_Assigned task_
For the entries that appear below, write out the exact text and omit the pictures.

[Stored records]
· · · · · · ·
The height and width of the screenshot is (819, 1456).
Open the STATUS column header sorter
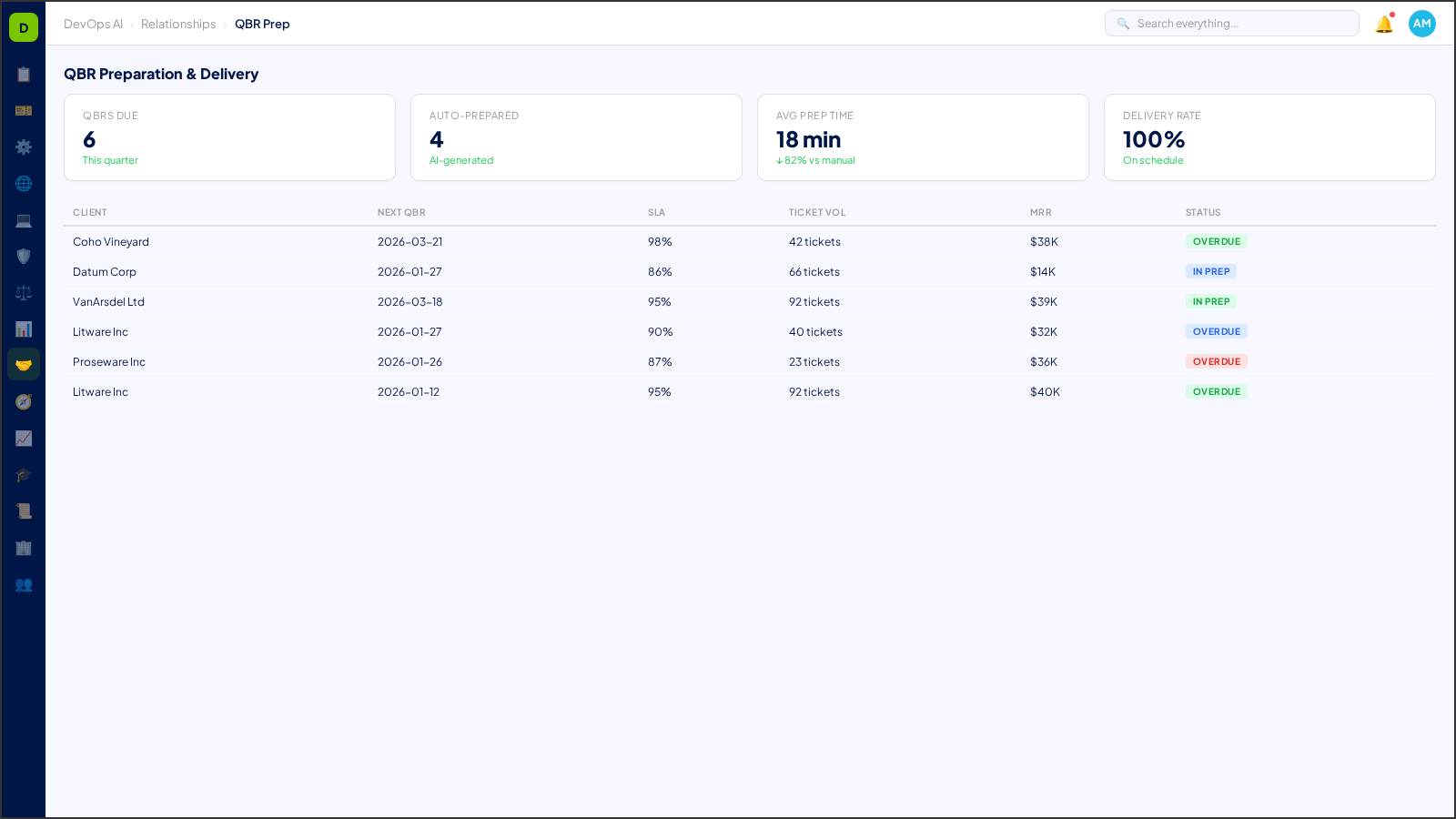pyautogui.click(x=1203, y=212)
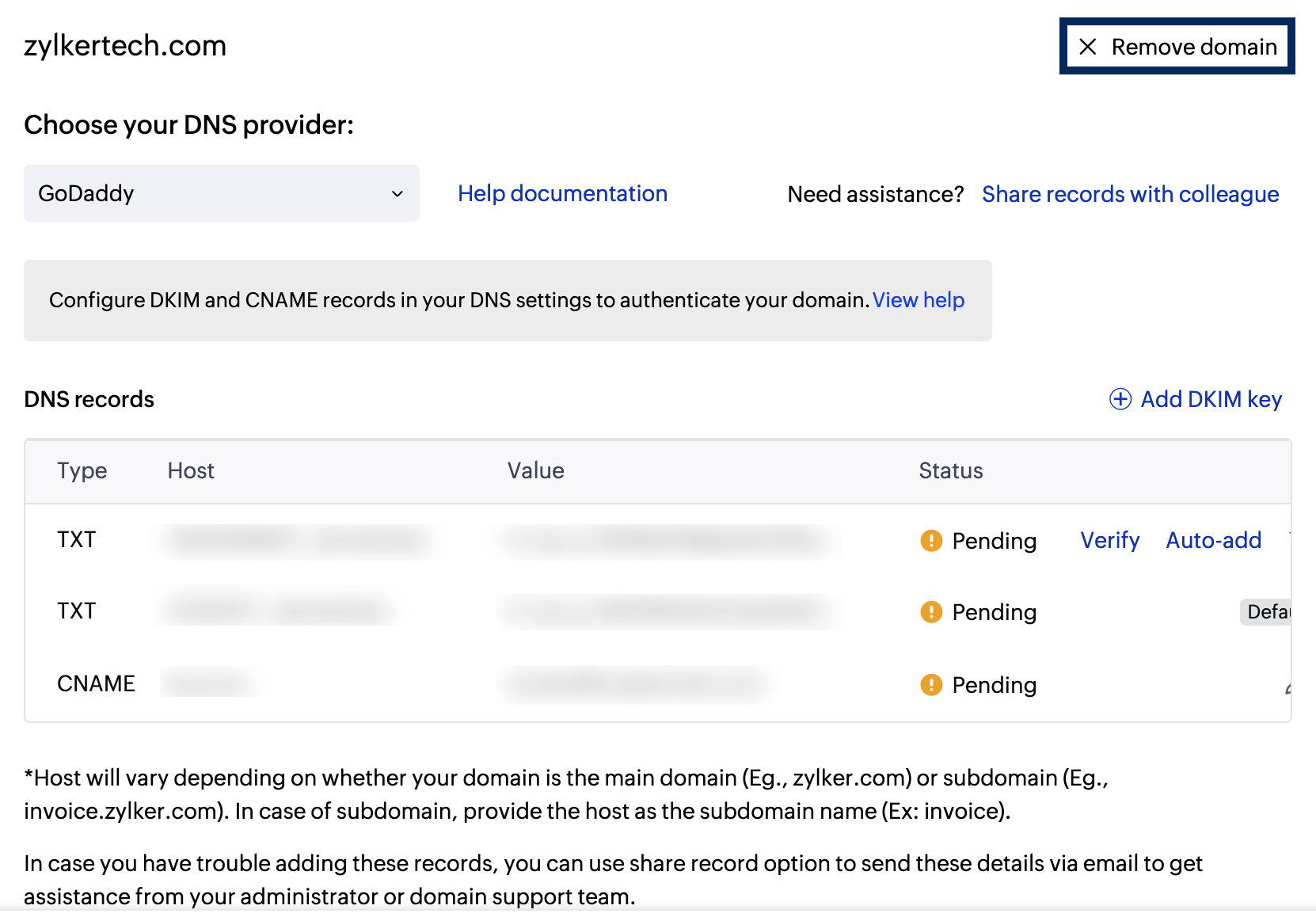Image resolution: width=1316 pixels, height=917 pixels.
Task: Click the chevron in the GoDaddy selector
Action: (x=397, y=193)
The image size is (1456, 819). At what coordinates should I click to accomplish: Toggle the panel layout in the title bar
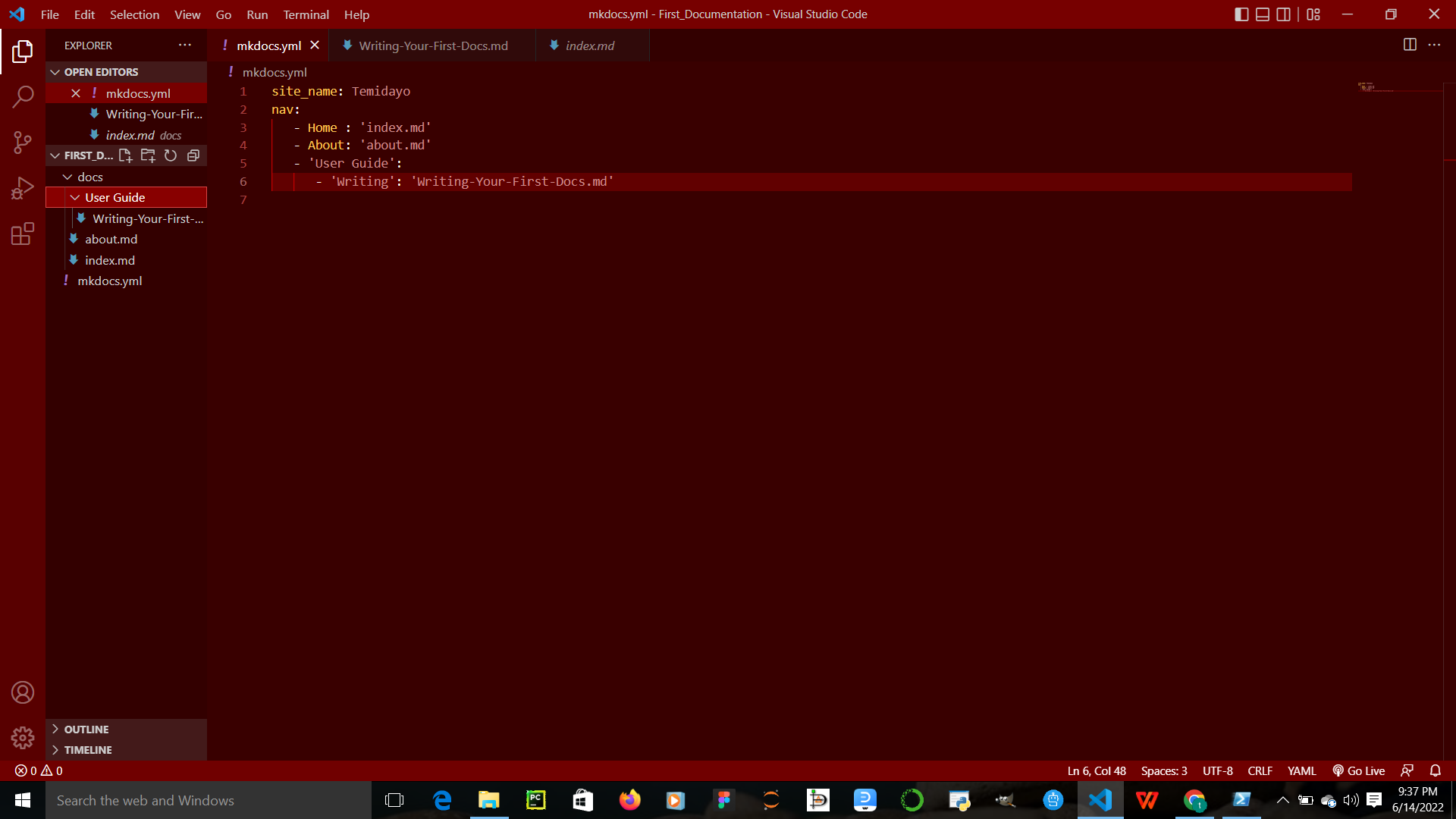point(1262,14)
· · · · · · ·
_Problem solution_
The height and width of the screenshot is (819, 1456).
Open the STATUS column header sorter
pyautogui.click(x=1203, y=212)
Image resolution: width=1316 pixels, height=917 pixels.
Task: Click the chevron in the GoDaddy selector
Action: (x=397, y=193)
The image size is (1456, 819). At what coordinates should I click to accomplish: Toggle the panel layout in the title bar
point(1262,14)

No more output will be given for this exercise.